### [Task goal]
Transcribe each line below verbatim; pictures excluded.

### [The records]
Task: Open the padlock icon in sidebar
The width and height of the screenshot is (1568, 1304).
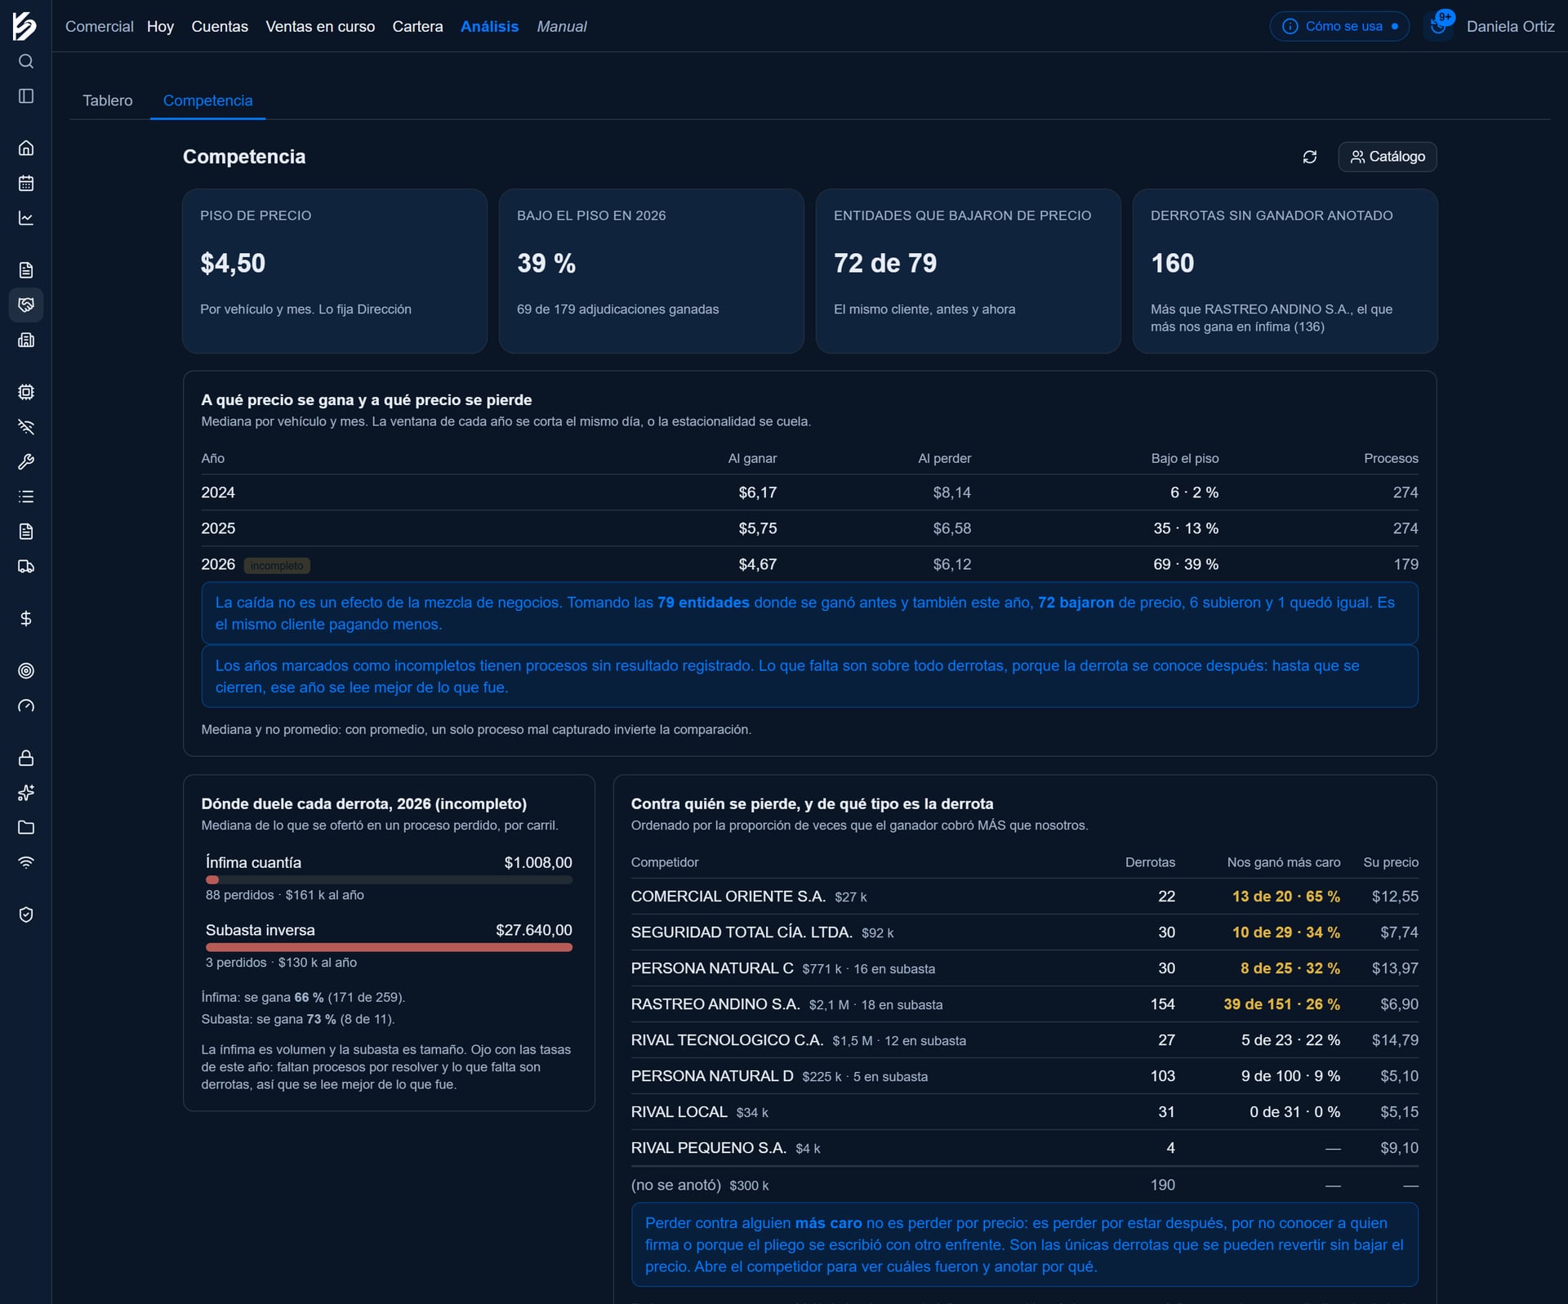Action: tap(26, 758)
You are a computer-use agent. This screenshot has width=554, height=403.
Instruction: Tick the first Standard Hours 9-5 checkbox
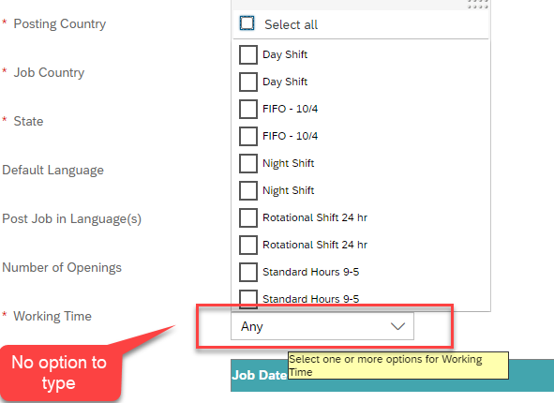click(x=248, y=273)
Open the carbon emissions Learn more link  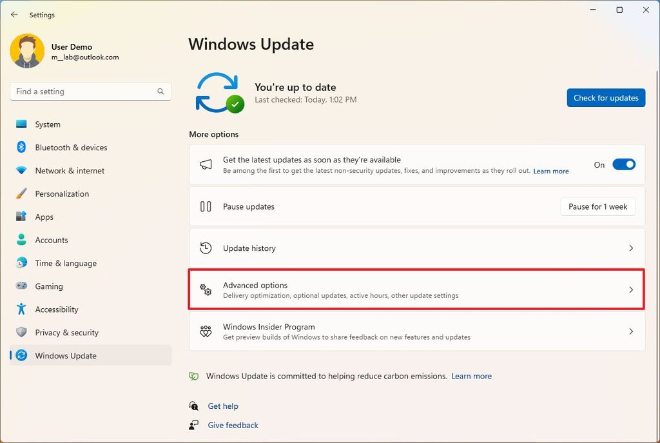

### [Task answer]
Task: Open the padlock icon in sidebar
The width and height of the screenshot is (1568, 1304).
Action: tap(26, 758)
You are a computer-use agent. This screenshot has width=554, height=403.
Instruction: Tick the first Standard Hours 9-5 checkbox
click(x=248, y=273)
Open the carbon emissions Learn more link  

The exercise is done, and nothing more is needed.